Hal tersebut merupakan sebuah contoh dari bagaimana, bahkan dari pembacaan atas kolom nama dan jumlah, kita bisa menarik pelajaran mengenai sejarah kelas dan mengembangkan sebuah pelajaran berharga darinya bagi siapa saja: ‘Bahkan catatan statistik yang paling kering dan paling monoton pun menjalani kehidupan yang sama sebagaimana semua fakta yang membentuknya.’

 Di samping itu, masa tersebut merupakan sebuah periode dimana perbincangan mengenai keluarga, mengenai arti penting wanita dalam keluarga dan dalam masyarakat, mengenai kehidupan seksual dan pernikahan menyebar luas. Persoalan seksual terutama menjadi ‘obsesi’ yang luas. Barangkali hal ini terkait dengan bentuk keterpisahan tertentu antara kota dan pedesaan yang kita saksikan dalam masa kita, kata Gramsci. Tentu, bukan kebetulan bahwa semua buku ‘utopia’ memimpikan sebuah masyarakat yang didasarkan pada komunisme primitif, dimana persoalan seksual ‘harus memainkan peran yang sangat besar’.

Bahkan harus diingat, reproduksi sendiri memiliki sebuah ‘fungsi ekonomi’. Namun persoalan seksual membawa dalam dirinya persoalan lain, barangkali persoalan yang lebih penting, ‘yaitu persoalan pembentukan sebuah kepribadian feminin yang baru’. Kaum wanita harus memiliki posisi yang berbeda dalam ranah keluarga dan masyarakat. ‘Sepanjang kaum wanita bukan saja belum mencapai kemandiriannya yang riil dari kaum pria, namun juga konsepsi baru atas diri mereka dan peran mereka dalam hubungan seksual, maka persoalan seksual akan tetap penuh dengan karakteristik yang tak sehat. Karena itu untuk bersikap hati-hati dalam melakukan perubahan dalam perundang-undangan.’
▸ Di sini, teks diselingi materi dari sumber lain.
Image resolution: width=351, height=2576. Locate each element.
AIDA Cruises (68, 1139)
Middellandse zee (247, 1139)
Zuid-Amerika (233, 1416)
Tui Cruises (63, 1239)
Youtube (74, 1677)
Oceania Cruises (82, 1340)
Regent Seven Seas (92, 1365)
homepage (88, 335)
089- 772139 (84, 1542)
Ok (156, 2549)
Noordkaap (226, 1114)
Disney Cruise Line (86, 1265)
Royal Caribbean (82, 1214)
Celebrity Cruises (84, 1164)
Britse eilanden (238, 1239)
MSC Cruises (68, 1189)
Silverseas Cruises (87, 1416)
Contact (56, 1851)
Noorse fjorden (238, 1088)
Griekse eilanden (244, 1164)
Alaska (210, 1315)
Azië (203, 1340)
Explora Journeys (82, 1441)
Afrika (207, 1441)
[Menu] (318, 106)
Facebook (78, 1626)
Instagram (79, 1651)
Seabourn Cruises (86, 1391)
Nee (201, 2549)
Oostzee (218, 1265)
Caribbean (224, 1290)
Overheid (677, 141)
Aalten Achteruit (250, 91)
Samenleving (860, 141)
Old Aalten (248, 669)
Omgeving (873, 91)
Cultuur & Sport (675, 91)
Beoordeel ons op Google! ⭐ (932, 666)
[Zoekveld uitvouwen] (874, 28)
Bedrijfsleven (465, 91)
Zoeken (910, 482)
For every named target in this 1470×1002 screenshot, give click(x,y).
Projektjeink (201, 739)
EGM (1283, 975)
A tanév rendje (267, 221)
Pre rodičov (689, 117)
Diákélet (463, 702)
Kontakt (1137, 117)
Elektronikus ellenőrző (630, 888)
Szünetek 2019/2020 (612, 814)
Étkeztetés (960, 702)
Posisi wanita dalam keluarga dan dalam masyarakat pada masa-masa itu sungguh sulit. Ketidakamanan dan ketidakstabilan yang dirasakan oleh kaum wanita menjadi bukti akan hal ini. Bukan hanya wanita yang telah menikah, yang menjadi kepala keluarga dengan beberapa anak, yang tak sanggup memahami sesuatu yang lebih jauh di luar rasa cinta kasih mereka yang kuat terhadap anak-anaknya. ‘Ibu tak boleh merasa khawatir, dan ibu harus berpikiran bahwa saya dalam keadaan damai.

Oh! Ibu-ibu yang terlalu mengasihi anaknya! Jika saja dunia ini selalu berada di tangan ibu-ibu yang demikian, maka para laki-laki akan tinggal di gua-gua dan berpakaian kulit kambing!’ tulis Gramsci kepada ibunya pada tanggal 7 November 1927; namun juga wanita yang belum menikah tampaknya hanya melulu tahu tentang tugas ‘keibuan’-nya, dan tak sanggup memahami problem-problem sosial yang melingkupinya yang tak berdampak langsung terhadap dirinya.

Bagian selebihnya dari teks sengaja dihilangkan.